* _Brief_:
Reproduce each of the entries below verbatim, line for line, omitting the pictures from your output.

* _Extracted data_:
========

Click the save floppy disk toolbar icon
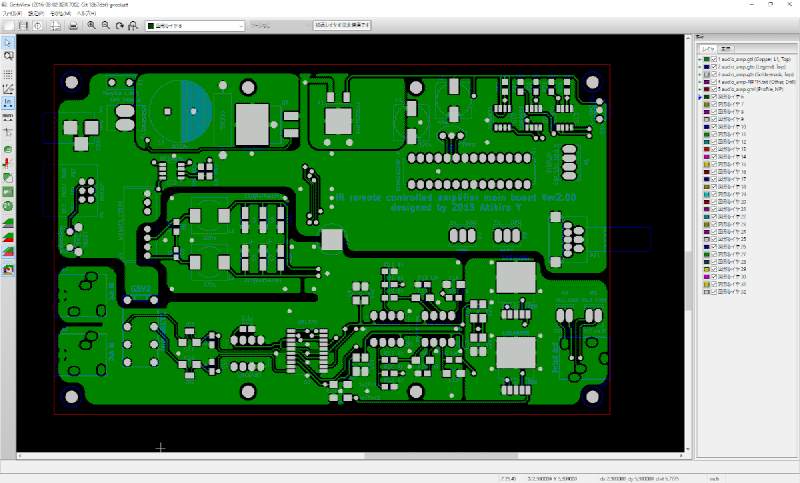This screenshot has height=483, width=800. tap(23, 26)
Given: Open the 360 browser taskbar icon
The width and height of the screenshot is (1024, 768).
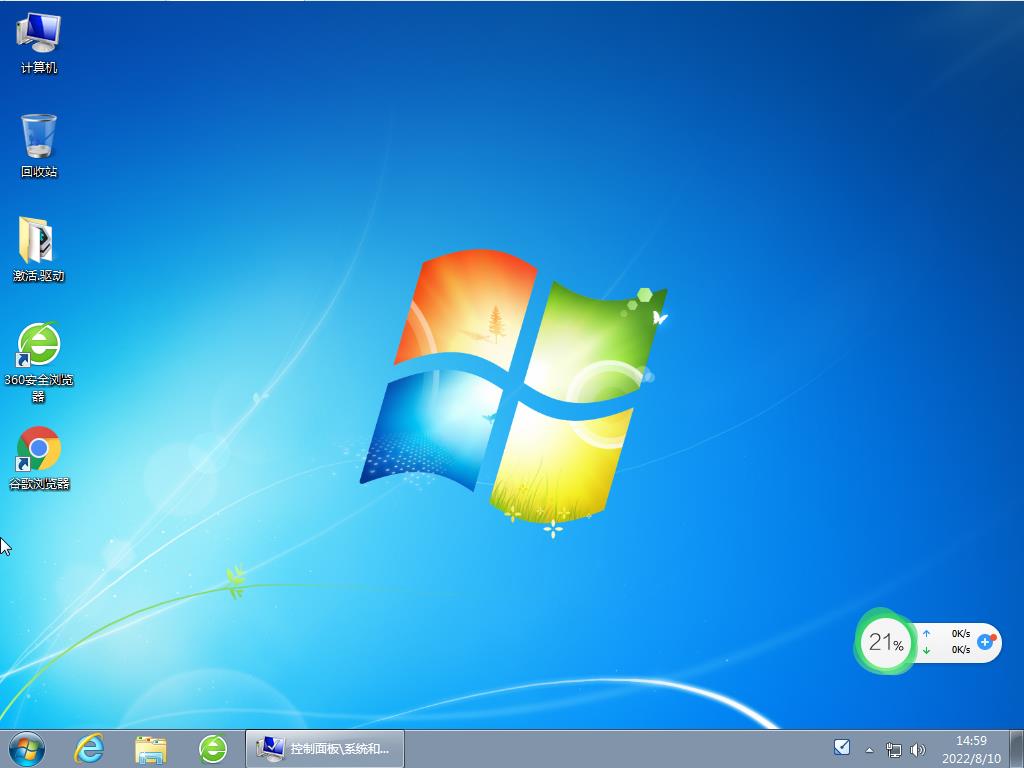Looking at the screenshot, I should tap(213, 748).
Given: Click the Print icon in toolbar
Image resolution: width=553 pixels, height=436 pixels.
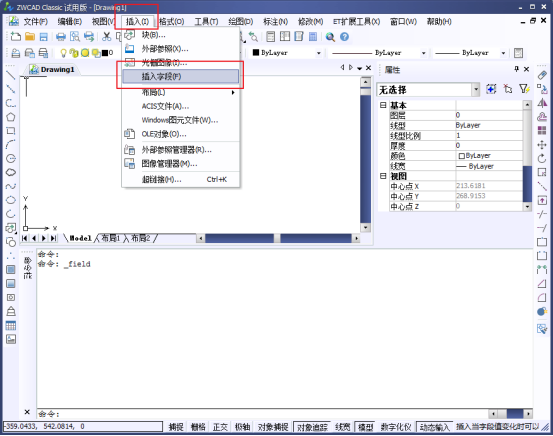Looking at the screenshot, I should (x=61, y=37).
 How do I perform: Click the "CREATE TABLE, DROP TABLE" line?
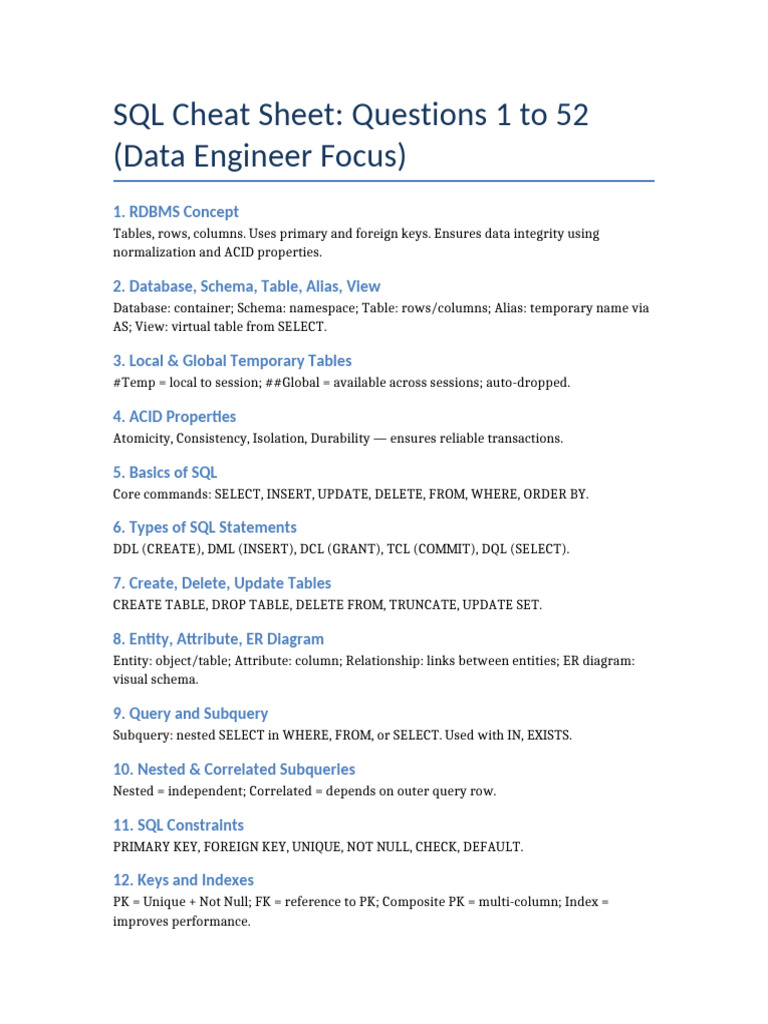coord(327,605)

========

* _Written solution_:
Click the save floppy disk toolbar icon
This screenshot has height=483, width=800. tap(23, 26)
Given: Open the 360 browser taskbar icon
The width and height of the screenshot is (1024, 768).
Looking at the screenshot, I should tap(213, 748).
Given: Click the Print icon in toolbar
Image resolution: width=553 pixels, height=436 pixels.
Looking at the screenshot, I should (x=61, y=37).
 How do I perform: Click the "CREATE TABLE, DROP TABLE" line?
coord(327,605)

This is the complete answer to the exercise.